La faiblesse idéologique du mouvement républicain badois fut soulignée par des observateurs, comme le Français Saint-René Taillandier, qui écrivit : « M. Hecker et M. de Struve, prêchaient ouvertement la république : le premier, sans théorie précise, sans aucune trace de doctrine sérieuse, n'ayant à lui que l'éloquence avinée d'un étudiant badois en belle humeur ; le second, cherchant une sorte de système dans le Contrat social, mauvais scribe nourri de Robespierre et de Saint-Just, fanatique au teint hâve, à l'austérité pédantesque, un des moines mendiants de la démagogie ; tous deux, enfin, profondément méprisés des révolutionnaires du nord, et incapables, si la république triomphait, de tenir une heure seulement devant les montagnards de l'école hégélienne. »[21]

Après la Révolution : l'exil américain

Adieux de Friedrich Hecker à ses partisans, près de Strasbourg, en 1849 (lithographie allemande du XIXe siècle).
Vue de la ferme de Friedrich Hecker à Summerfield, près de Belleville, dans l'Illinois.
Friedrich Hecker en uniforme de colonel de l'armée de l'Union (v. 1861-64).

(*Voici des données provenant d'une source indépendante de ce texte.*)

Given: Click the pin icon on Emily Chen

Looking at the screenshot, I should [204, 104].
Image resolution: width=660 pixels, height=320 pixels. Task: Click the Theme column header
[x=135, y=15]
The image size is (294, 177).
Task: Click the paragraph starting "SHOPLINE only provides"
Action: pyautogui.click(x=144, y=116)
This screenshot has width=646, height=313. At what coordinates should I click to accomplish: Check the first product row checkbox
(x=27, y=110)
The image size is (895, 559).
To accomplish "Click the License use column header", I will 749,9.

Les Américains considèrent le révolutionnaire allemand comme un « combattant pour la Liberté des deux mondes », à l'image d'un nouveau Kosciuszko.

Après l'échec d'avril 1848, Struve tenta en vain une nouvelle insurrection républicaine à Lörrach, au mois de septembre. En mai 1849, une nouvelle tentative provoqua l'intervention des troupes prussiennes, qui mirent définitivement fin au mouvement révolutionnaire en prenant Rastatt le 23 juillet. La répression du mouvement révolutionnaire entraîna un millier de condamnations dans le Pays de Bade, où 80 000 personnes furent forcées de s'exiler, soit un Badois sur dix-huit[22]. Friedrich Hecker, qui continuait à échafauder des projets révolutionnaires depuis l'étranger, était proscrit dans son pays : la publication d'une de ses proclamations dans la Nouvelle Gazette Rhénane des communistes Marx et Engels entraîna des poursuites judiciaires contre les rédacteurs du journal (octobre 1848)[N 17].

Tout d'abord réfugiés en Suisse (près de Bâle, chez le père d'Emil Frey), Hecker et sa famille émigrèrent dès septembre-octobre 1848 aux États-Unis d'Amérique, pays d'accueil de nombreux Allemands dans les années 1840. Alors qu'il comptait sur le dernier sursaut révolutionnaire du printemps 1849 pour revenir en Bade, la féroce répression prussienne, qui l'empêcha d'aller plus loin que Strasbourg, et la levée de son immunité parlementaire[N 18] firent comprendre à Hecker que cet exil était définitif.

Après avoir repris pendant quelque temps une activité d'avocat dans plusieurs villes, il acquit une ferme à Summerfield, près de Belleville dans le comté de Saint Clair (Illinois), pour y pratiquer l'élevage et la culture de la vigne. Hecker s'installa ainsi dans une région qui comptait déjà une importante communauté d'immigrés allemands et dont un des notables, Gustav Körner, était une de ses connaissances[N 19].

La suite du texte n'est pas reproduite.